#SneakPeekSaturday: Summer of Georgie

Read Kerry Crisley’s Summer of Georgie, one scene at a time! Every Saturday, we’ll post a new installment (62 in all). Can’t wait until next week? Get your copy on Amazon!

Installment 1: Prologue

“To new adventures!” Jules proposes, raising her martini. Tess, Nora, Natalie, and I do the same, clinking our glasses and causing tiny ripples of cosmopolitan to surge precariously close to the rim.

“To happy children,” adds Tess, smiling at me.

“Happier, at least,” I say. “I’ll settle for not riddled with anxiety. Not failing any subjects would be a nice little bonus, too.” Next to me, Jules presses her shoulder gently against mine for a moment in support.
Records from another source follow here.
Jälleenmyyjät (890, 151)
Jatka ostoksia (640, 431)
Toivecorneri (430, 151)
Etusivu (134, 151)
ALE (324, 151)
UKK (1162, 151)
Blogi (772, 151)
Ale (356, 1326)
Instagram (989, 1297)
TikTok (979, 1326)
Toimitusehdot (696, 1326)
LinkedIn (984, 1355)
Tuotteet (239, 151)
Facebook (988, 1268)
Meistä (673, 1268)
I take a sip of the cocktail and shudder. “Oh my God, that’s strong.”

“We’re in a sports bar,” Jules reminds me. “If it isn’t on tap, it’s too complicated.” 
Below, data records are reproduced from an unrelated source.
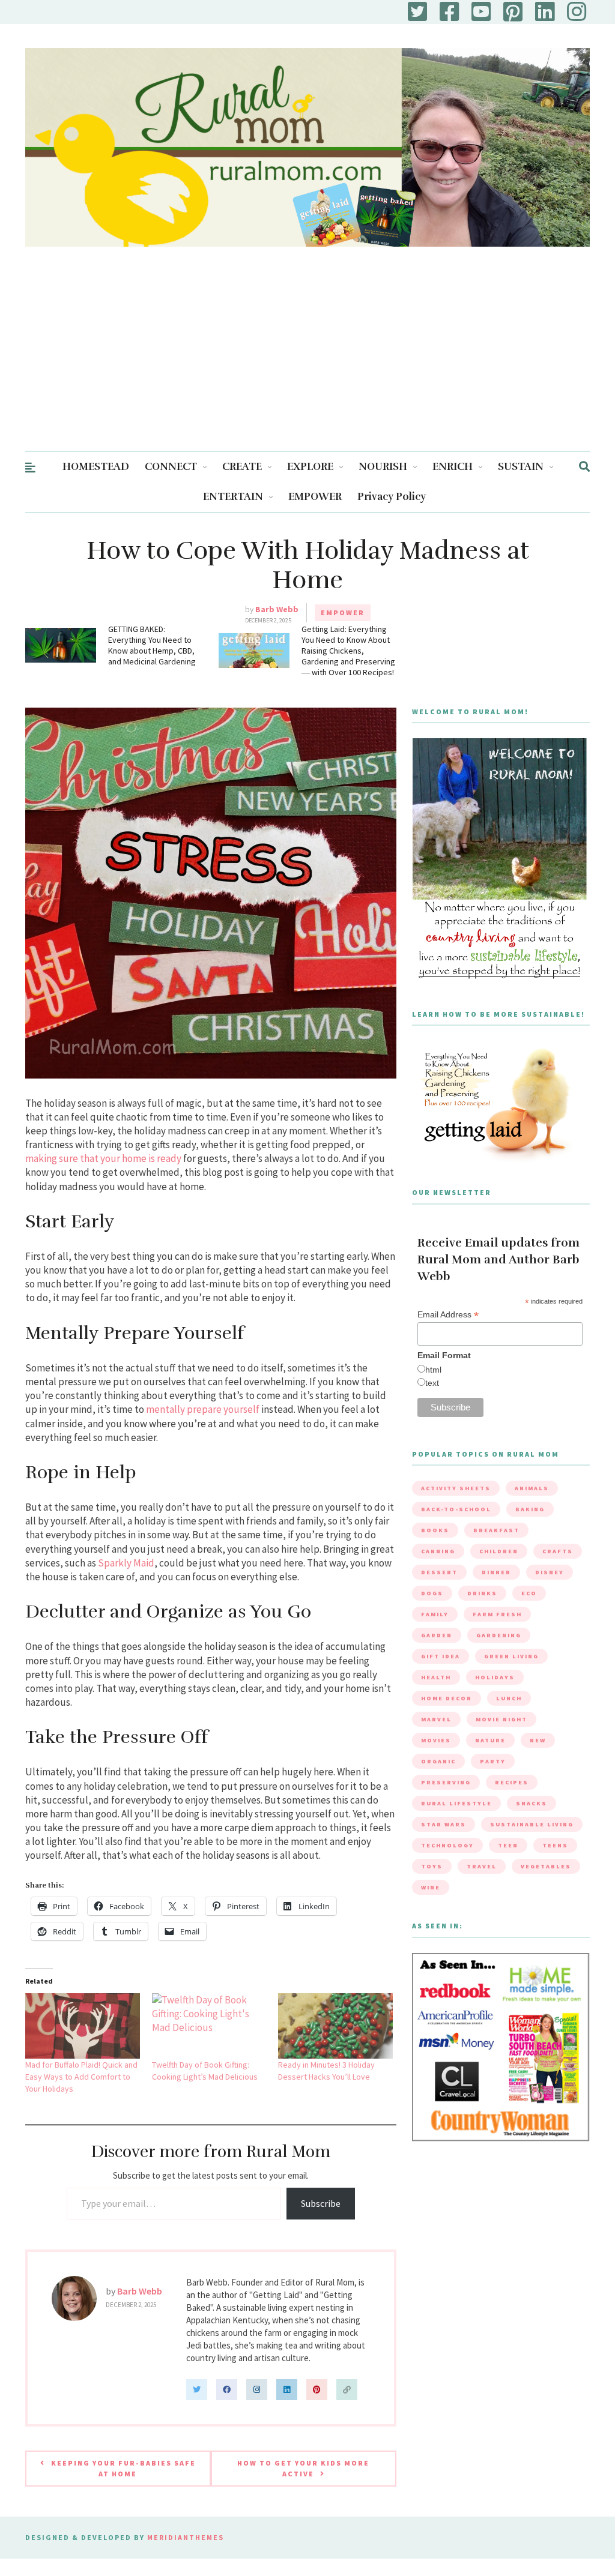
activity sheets (456, 1488)
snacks (531, 1803)
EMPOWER (315, 496)
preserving (446, 1782)
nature (490, 1740)
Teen (508, 1845)
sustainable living (532, 1824)
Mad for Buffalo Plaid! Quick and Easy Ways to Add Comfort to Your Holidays (81, 2076)
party (493, 1761)
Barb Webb (276, 609)
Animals (532, 1488)
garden (436, 1635)
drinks (482, 1593)
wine (430, 1887)
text (432, 1383)
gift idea (440, 1656)
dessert (439, 1572)
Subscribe (321, 2203)
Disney (549, 1572)
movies (436, 1740)
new (538, 1740)
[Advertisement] (307, 361)
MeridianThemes (185, 2537)
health (436, 1677)
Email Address (448, 1314)
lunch (509, 1698)
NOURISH (383, 466)
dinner (496, 1572)
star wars (443, 1824)
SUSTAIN (521, 466)
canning (438, 1551)
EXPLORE (310, 466)
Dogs (432, 1593)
“How are you, Georgie?” Nora asks, leaning forward. Her eyes are sharp and interested, searching mine with concern. “Was it hard leaving today?”

Leaving. As in my job. The lovely and serene museum where I’ve been working for well over a decade. Had. Where I had been working until today. I consider Nora’s question. Was it hard? Am I sad? If I am, is it sadness for me or for my son, struggling with autism and the trifecta of a new school, growing pains, and little assholes for classmates?

For months now, Max’s panic attacks over his first year of middle school had become so acute that they had consumed our family’s morning routine, making my and Dan’s train commute into Boston impossible to maintain. It didn’t help that the museum required weekly late nights for board meetings and member events: nights when I came home to a tearful son with a stack of unfinished homework, an aggravated husband, and a daughter retreating into YouTube. 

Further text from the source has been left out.